------ Data to process ------
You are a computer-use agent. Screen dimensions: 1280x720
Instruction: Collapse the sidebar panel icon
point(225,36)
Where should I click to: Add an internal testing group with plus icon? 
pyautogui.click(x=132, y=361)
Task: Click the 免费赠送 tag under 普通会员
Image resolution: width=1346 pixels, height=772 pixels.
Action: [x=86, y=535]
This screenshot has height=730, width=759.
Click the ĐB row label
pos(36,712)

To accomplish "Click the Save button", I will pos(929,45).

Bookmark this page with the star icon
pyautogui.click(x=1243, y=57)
------
**Set task:** Rewrite all of the entries above in full, requests included, shifting every coordinate in the answers by adding 87 to each x and y value. Leave every number in the requests unchanged.

**Exercise answer:**
You are a computer-use agent. Screen dimensions: 1280x720
Instruction: Collapse the sidebar panel icon
point(312,123)
Where should I click to: Add an internal testing group with plus icon? 
pyautogui.click(x=219, y=448)
Task: Click the 免费赠送 tag under 普通会员
Image resolution: width=1346 pixels, height=772 pixels.
Action: [x=173, y=622]
This screenshot has height=730, width=759.
Click the ĐB row label
pos(123,799)

To accomplish "Click the Save button", I will pos(1016,132).

Bookmark this page with the star icon
pyautogui.click(x=1330, y=144)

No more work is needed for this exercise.